La vicenda di Alfie non è finita e non deve finire nel dimenticatoio se vogliamo evitare di avere nel futuro prossimo altri dieci, cento, mille Alfie. Il coraggio di Tom e Kate ha permesso di scoperchiare il vaso di Pandora e di prendere coscienza che nel mondo sanitario esiste una prassi eutanasica che tende ad abbreviare la vita dei pazienti quando si ritiene che essa non abbia più valore. Come tu fai notare, questa cultura non appartiene solo al mondo della Sanità ma penetra nel tessuto della società civile e finisce per alimentare un modo di pensare e una prassi di tipo funzionale in cui la tecnica sostituisce l’amore. Dimentichiamo così che la tecnica è per sua natura limitata mentre l’amore veste di eternità la vita, fa risplendere la vita in tutto il suo splendore. Dobbiamo assolutamente ribellarci ad una cultura che punta tutto e solo sulla tecnica. La persona ammalata non ha bisogno solo di medicine ma della tenerezza di un abbraccio, ha bisogno di sentire la prossimità delle persone care.

Se la medicina conta solo sulla tecnica diventa arrogante e finisce per condannare l’uomo.
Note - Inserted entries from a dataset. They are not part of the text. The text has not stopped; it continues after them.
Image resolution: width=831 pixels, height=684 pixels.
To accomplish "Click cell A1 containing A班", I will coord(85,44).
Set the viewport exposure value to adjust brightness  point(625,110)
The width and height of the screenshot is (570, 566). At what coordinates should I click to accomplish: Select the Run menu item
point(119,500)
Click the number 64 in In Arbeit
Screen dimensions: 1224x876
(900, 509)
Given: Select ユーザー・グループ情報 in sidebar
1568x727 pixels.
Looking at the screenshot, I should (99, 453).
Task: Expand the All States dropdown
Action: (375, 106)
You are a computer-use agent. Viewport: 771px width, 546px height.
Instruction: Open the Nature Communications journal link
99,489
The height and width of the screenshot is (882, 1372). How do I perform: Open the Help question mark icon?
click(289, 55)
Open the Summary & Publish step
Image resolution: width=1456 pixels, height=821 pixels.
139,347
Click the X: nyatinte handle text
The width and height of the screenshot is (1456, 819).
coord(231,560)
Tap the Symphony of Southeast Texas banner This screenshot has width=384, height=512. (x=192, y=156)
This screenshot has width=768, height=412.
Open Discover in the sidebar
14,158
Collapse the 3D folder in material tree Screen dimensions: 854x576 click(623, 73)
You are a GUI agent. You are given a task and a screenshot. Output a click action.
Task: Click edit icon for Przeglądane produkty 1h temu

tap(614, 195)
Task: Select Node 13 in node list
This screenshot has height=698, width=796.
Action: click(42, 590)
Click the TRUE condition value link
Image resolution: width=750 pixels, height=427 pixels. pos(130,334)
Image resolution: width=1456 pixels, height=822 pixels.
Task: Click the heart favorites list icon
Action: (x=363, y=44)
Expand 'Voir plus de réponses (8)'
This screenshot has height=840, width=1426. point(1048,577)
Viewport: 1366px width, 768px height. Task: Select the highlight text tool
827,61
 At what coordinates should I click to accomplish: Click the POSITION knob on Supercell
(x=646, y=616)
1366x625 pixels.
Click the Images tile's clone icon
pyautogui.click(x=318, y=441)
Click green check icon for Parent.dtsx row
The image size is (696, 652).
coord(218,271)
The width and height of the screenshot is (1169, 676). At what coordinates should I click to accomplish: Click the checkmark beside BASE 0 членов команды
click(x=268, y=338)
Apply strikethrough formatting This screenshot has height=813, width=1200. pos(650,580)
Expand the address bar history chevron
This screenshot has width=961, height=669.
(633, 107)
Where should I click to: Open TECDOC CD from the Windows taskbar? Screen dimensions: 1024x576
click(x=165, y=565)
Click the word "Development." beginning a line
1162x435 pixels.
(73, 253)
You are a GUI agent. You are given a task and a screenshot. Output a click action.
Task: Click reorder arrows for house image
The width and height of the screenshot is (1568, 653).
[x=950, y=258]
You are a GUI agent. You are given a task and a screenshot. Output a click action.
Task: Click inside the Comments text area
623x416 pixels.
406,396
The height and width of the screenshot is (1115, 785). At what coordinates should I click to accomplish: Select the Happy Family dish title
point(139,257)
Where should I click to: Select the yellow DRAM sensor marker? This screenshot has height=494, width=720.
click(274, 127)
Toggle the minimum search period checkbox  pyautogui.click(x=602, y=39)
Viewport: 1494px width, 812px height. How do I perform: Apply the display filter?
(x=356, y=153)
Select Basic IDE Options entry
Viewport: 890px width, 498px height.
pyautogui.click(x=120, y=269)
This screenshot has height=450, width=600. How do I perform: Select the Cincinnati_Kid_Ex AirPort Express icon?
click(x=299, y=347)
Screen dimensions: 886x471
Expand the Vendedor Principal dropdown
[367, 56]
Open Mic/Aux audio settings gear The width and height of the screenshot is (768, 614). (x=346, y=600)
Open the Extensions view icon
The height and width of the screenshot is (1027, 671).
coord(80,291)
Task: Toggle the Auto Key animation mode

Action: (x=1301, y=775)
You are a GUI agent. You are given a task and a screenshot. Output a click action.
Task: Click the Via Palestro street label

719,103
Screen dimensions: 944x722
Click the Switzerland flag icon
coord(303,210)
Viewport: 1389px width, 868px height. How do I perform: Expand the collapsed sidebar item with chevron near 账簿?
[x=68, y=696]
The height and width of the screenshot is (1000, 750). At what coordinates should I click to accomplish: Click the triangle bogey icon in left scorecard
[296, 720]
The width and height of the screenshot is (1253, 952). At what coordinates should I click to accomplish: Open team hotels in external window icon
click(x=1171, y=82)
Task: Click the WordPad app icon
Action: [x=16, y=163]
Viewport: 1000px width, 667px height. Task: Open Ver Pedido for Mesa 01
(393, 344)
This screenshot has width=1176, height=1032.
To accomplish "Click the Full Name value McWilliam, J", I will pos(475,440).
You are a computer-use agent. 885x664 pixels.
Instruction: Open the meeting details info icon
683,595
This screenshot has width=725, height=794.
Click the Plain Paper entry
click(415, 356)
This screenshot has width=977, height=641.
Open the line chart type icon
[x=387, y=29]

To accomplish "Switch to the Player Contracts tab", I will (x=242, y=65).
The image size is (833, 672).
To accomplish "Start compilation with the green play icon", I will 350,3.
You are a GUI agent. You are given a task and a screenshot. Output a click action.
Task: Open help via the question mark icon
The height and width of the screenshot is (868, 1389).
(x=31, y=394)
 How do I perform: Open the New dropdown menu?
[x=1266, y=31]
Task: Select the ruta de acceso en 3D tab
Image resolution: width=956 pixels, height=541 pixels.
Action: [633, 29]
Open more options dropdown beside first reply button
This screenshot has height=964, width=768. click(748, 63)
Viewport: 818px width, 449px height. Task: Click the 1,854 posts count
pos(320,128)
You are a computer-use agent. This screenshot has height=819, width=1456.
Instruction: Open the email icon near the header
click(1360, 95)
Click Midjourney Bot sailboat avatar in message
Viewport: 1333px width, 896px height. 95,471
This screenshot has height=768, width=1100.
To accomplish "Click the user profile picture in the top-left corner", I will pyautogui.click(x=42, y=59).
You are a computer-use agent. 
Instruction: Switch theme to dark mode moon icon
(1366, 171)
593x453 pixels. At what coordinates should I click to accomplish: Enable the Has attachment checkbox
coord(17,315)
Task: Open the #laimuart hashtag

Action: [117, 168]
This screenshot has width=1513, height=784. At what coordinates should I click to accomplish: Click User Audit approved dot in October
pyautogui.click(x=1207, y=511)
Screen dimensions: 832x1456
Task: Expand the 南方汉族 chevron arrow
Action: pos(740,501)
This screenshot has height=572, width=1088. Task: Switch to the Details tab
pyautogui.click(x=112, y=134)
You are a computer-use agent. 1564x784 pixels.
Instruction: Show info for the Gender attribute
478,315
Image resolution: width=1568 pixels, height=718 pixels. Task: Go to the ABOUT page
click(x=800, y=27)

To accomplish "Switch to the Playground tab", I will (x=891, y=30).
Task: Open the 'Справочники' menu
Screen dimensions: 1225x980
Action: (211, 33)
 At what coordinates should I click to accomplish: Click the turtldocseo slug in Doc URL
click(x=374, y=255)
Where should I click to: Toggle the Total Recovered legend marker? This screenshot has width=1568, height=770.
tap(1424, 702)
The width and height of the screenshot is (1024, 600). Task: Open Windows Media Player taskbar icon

Peraltro, è paradossale che proprio in queste settimane è stata individuata una nuova terapia che blocca il processo degenerativo cerebrale, una patologia simile a quella che ha colpito il piccolo Alfie. Custodire la vita di un essere umano non è solo un imprescindibile principio di natura etica, non è solo un vincolante impegno deontologico della professione medica ma è anche una scelta dettata dalla prudenza e dalla certezza che il progresso scientifico può portare a nuove e imprevedibili scoperte.

Mia cara, questa vicenda è stata una sconfitta per tutti. Anche la Chiesa inglese non ha fatto una bella figura. Ma sono convinto che questo fatto drammatico, che ha commosso il mondo, può dare forza e motivazioni per un nuovo e più esigente impegno per la vita. Ti abbraccio.